Cell motility and morphogenesis depend on the precise spatiotemporal control of actin assembly at the cell periphery. IQGAP is a downstream effector of Cdc42 and Rac1 and a key factor linking signaling to cytoskeletal rearrangements at the leading edge. IQGAP binds to F-actin and scaffolds several actin regulatory proteins, including Adenomatous polyposis coli (APC) and the formin Dia1. However, the specific mechanisms by which IQGAP regulates actin dynamics remain poorly understood. Our previous work showed that a large C-terminal domain of APC (APC-C) nucleates actin polymerization and works collaboratively with Dia1 to promote actin assembly by a ‘Rocket Launcher’ mechanism (Breitsprecher et al., 2012). Here, we used single molecule imaging to characterize the effects of IQGAP and an N-terminal IQGAP-binding fragment of APC on actin dynamics. We find that IQGAP alone binds tightly to actin filament sides (dwell time > 15 min) and potently bundles F-actin. Further, IQGAP interacts transiently with barbed ends (dwell time ∼ 30 sec), blocking growth, thus defining it as a transient capper.
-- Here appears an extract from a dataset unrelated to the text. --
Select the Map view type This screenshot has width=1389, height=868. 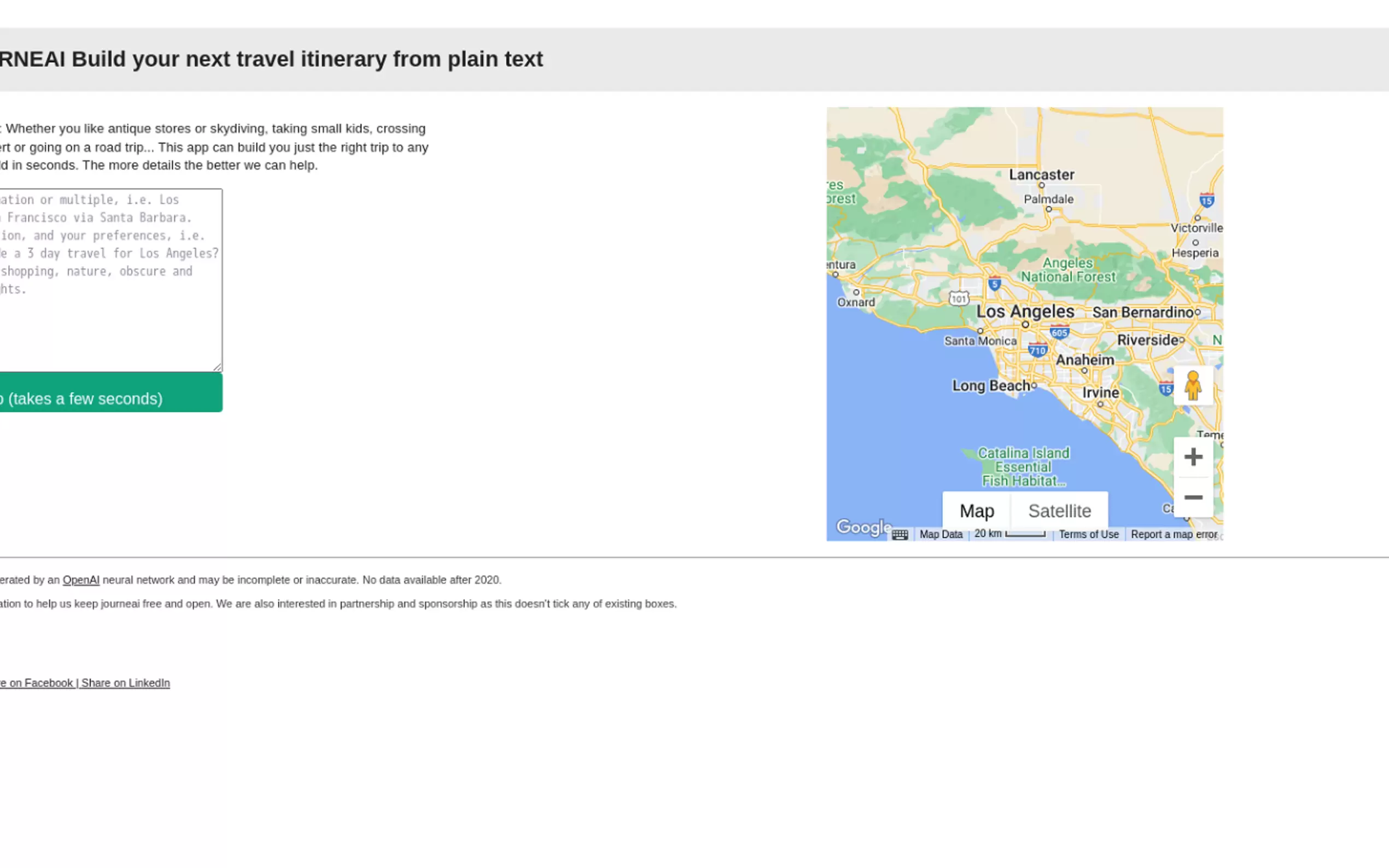tap(976, 511)
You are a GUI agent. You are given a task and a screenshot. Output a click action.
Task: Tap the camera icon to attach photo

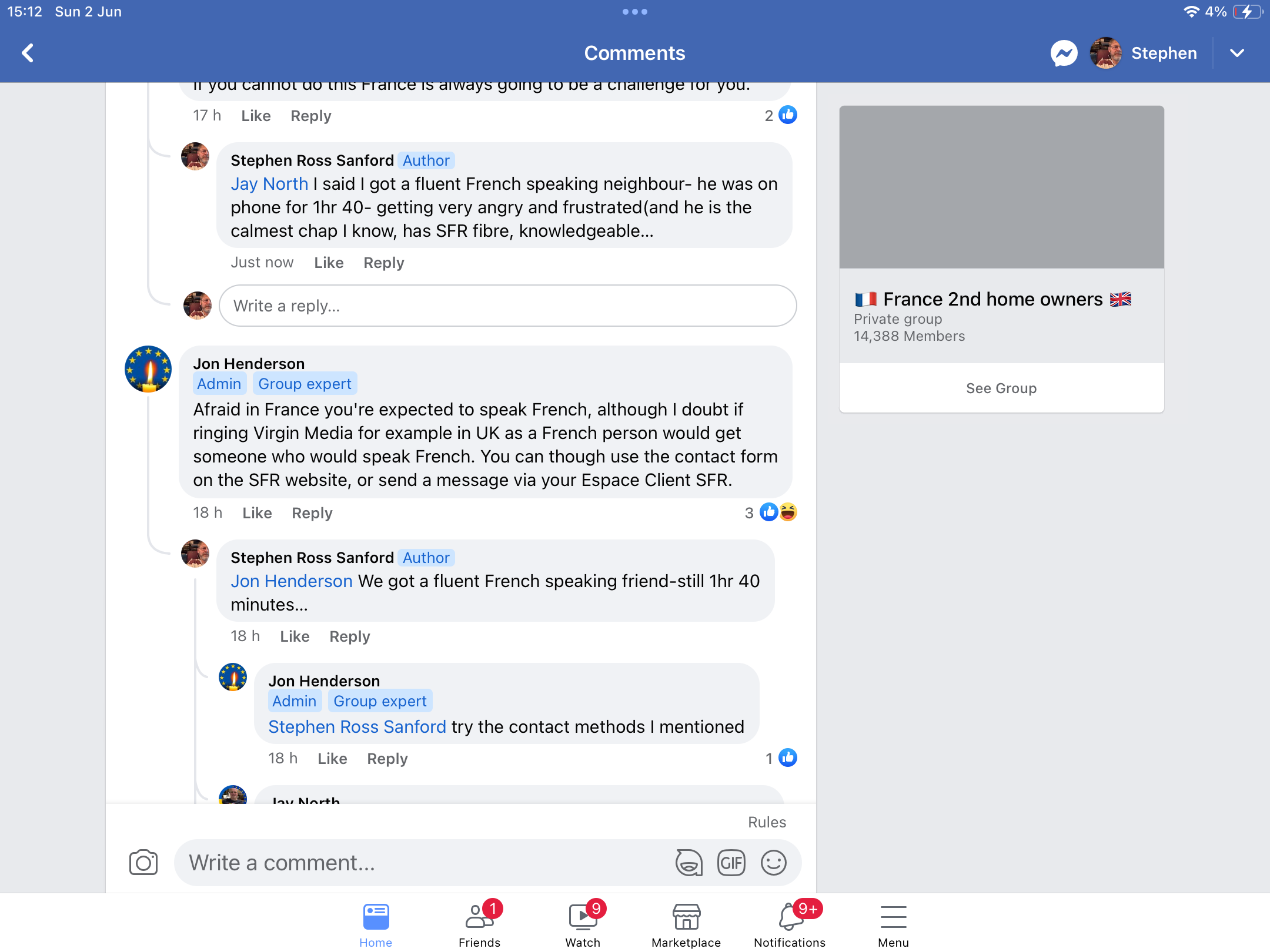143,863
As such, IQGAP attenuates actin assembly induced by APC-C and Dia1. Consistent with these in vitro observations, RNAi silencing of IQGAP in HeLa cells leads to a marked increase in APC-dependent F-actin accumulation at the leading edge. Thus, IQGAP restricts APC/Dia1-mediated actin assembly, possibly in order to make actin assembly signal-responsive. Analysis of the N-terminal armadillo (ARM) domain of APC revealed three novel functions: (1) APC-ARM inhibits APC-C-mediated actin assembly in trans, suggesting that APC is autoregulated; (2) APC-ARM inhibits IQGAP's barbed end capping effects, i.e., promoting actin assembly; (3) APC-ARM enhances Dia1's actin assembly-promoting activities. Together, these observations suggest a complex interplay among these three large, multi-domain proteins, and provide evidence of their mutual activation to promote actin assembly.